When we look at this panel immediately our eyes shift to that “Tree Man” who has his butt broken and who, like God the Father, looks at us questioning us. Some researchers want to see in it a self-portrait of Bosch, but this has not been confirmed. Even with a broken butt, his gaze is not one of suffering but of resignation and a certain tranquility. That expression is puzzling.
According to some biographers during The Bosch childhood a terrible fire occurred in his hometown, impression that the definitively marked and imagining this incident as a living image of Hell. We can observe here terribly attractive scenes where shadows predominate, whose silhouettes are cut between the flames and smoke. Hellish armies cross bridges over lava lakes. It seems clear that Bosch Intended condemn to the musicians directly to the Inferno, for presumably all its charms and instruments are objects of perdition. Starting with a knife that cuts two ears, cutting off the auditory sense so that they do not hear sinful musical compositions. In revenge for the audacity of the musicians, various musical instruments appear as instruments of torture. A strange bird-headed monarch devours a person and is seated on a period bedroom toilet, which in turn contains a bag into which his S’s fall, filtering the wretched who fall into a bottomless pit.
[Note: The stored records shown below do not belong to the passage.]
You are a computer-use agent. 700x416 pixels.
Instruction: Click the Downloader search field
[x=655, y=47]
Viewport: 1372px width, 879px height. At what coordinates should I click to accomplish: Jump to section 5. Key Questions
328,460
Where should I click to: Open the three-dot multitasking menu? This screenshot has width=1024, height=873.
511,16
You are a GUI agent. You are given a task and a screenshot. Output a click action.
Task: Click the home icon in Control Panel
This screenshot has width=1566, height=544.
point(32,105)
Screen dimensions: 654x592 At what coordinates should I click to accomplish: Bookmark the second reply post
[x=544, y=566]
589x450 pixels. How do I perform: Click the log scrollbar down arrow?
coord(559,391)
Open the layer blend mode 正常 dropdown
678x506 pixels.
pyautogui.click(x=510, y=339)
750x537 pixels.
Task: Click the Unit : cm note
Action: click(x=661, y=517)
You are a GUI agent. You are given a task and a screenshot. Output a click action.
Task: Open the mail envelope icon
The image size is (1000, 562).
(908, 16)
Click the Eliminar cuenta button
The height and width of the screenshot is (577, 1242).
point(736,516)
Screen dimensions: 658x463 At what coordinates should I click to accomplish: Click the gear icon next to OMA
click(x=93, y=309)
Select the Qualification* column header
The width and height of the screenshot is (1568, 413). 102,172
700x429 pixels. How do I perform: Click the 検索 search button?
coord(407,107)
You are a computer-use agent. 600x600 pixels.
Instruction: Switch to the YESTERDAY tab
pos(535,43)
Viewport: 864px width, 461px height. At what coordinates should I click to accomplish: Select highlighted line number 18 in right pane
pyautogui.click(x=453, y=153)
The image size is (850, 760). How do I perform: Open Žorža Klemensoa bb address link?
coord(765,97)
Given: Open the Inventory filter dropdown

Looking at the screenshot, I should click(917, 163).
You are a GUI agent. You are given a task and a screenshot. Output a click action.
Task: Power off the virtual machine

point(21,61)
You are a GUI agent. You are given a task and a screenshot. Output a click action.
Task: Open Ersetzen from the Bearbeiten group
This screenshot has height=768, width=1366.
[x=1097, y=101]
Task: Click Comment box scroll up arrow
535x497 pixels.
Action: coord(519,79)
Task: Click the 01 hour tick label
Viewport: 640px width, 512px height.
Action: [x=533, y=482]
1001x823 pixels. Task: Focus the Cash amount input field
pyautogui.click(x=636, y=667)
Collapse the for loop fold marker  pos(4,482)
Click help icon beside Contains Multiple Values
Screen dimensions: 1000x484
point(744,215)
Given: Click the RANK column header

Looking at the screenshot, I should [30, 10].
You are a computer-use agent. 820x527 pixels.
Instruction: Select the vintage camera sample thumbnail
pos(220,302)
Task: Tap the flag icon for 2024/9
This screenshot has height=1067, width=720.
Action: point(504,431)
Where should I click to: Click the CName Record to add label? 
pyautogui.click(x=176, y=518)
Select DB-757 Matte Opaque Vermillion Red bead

Bosch uses as torture resources objects introduced into people’s anuses as an expression of maximum suffering, the worst being what happens to the tree man, who as we have already seen, has his butt broken. These legs are configured as tree roots and supported by two boats as if balancing in the mud. Thousands are punished and thousands are the forms of punishment. A female pig wears a nun’s headdress and harasses an underdog. The moral seems to be that music will inevitably lead the human being to his or her downfall.
Many more things we could analyze of this great work of universal Art, but these notes are enough to get a global idea of it. Let us bear in mind that Bosch was a Christian belonging to a traditional brotherhood of Flanders, who denounced excesses and practiced piety. Although this work is tragic, it is undertaken with a certain self-confidence, with a certain irony, with a certain humor and with a certain preference for the grotesque.
For this reason, his compositions were taken as references by the Surrealist movement. It is possible to identify its influence on some resources used by Dalí for example.
The most striking thing is that this work was made 400 years before Surrealism. At a time when Columbus was making his expeditions to America, Bosch undertook this great work of art that captures a perverse reality and suggests a warning to the vicious. Perhaps it is the product of dreamlike visions, unsettling dreams, mystical visualizations and exuberant creativity. However, he had the talent to be able to capture it with mastery.
The Garden of Delights does not have a unitary reading but is designed as for a thorough study where only by stopping at every detail do you get to fully understand what its author wants to express to us.
Unfortunately, when we normally go to the Prado Museum the work always has a lot of people around it and it is not possible to stop, with enough time, to have a comprehensive reading of the work. Go these words to “The Garden of Delights” by the great painter Jheronimus Bosch, better known in Spanish with El Bosco.